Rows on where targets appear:
* Begin *
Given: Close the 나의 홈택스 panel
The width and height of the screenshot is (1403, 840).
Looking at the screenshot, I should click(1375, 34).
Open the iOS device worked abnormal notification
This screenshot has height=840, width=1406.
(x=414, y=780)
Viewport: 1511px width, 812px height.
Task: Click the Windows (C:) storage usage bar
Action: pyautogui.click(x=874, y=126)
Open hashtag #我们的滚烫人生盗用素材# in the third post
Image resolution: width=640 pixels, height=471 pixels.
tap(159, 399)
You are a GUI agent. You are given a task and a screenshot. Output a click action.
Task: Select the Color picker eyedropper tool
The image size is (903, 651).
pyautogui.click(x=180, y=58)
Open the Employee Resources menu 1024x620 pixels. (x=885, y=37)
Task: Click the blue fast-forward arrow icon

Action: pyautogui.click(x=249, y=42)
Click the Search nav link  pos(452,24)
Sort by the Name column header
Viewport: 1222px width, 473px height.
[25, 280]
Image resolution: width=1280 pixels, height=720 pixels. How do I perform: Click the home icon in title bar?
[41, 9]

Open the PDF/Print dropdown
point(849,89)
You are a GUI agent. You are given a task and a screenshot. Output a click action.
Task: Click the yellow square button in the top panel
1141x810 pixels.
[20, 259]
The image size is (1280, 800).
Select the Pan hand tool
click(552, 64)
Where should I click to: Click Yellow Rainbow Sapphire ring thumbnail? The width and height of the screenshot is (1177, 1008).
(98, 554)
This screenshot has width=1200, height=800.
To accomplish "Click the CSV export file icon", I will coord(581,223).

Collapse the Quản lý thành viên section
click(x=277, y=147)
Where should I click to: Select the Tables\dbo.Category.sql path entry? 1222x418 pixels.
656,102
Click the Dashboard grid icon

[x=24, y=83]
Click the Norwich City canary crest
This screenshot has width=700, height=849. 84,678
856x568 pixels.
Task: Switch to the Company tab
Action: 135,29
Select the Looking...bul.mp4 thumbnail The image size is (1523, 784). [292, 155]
* End *
JOB: Write out the material word for word, starting at its first line and ending at the line containing "click(552, 64)", with that line included.

FINISHED TASK:
Given: Close the 나의 홈택스 panel
The width and height of the screenshot is (1403, 840).
Looking at the screenshot, I should click(1375, 34).
Open the iOS device worked abnormal notification
This screenshot has height=840, width=1406.
(x=414, y=780)
Viewport: 1511px width, 812px height.
Task: Click the Windows (C:) storage usage bar
Action: pyautogui.click(x=874, y=126)
Open hashtag #我们的滚烫人生盗用素材# in the third post
Image resolution: width=640 pixels, height=471 pixels.
tap(159, 399)
You are a GUI agent. You are given a task and a screenshot. Output a click action.
Task: Select the Color picker eyedropper tool
The image size is (903, 651).
pyautogui.click(x=180, y=58)
Open the Employee Resources menu 1024x620 pixels. (x=885, y=37)
Task: Click the blue fast-forward arrow icon

Action: pyautogui.click(x=249, y=42)
Click the Search nav link  pos(452,24)
Sort by the Name column header
Viewport: 1222px width, 473px height.
[25, 280]
Image resolution: width=1280 pixels, height=720 pixels. How do I perform: Click the home icon in title bar?
[41, 9]

Open the PDF/Print dropdown
point(849,89)
You are a GUI agent. You are given a task and a screenshot. Output a click action.
Task: Click the yellow square button in the top panel
1141x810 pixels.
[20, 259]
The image size is (1280, 800).
Select the Pan hand tool
click(552, 64)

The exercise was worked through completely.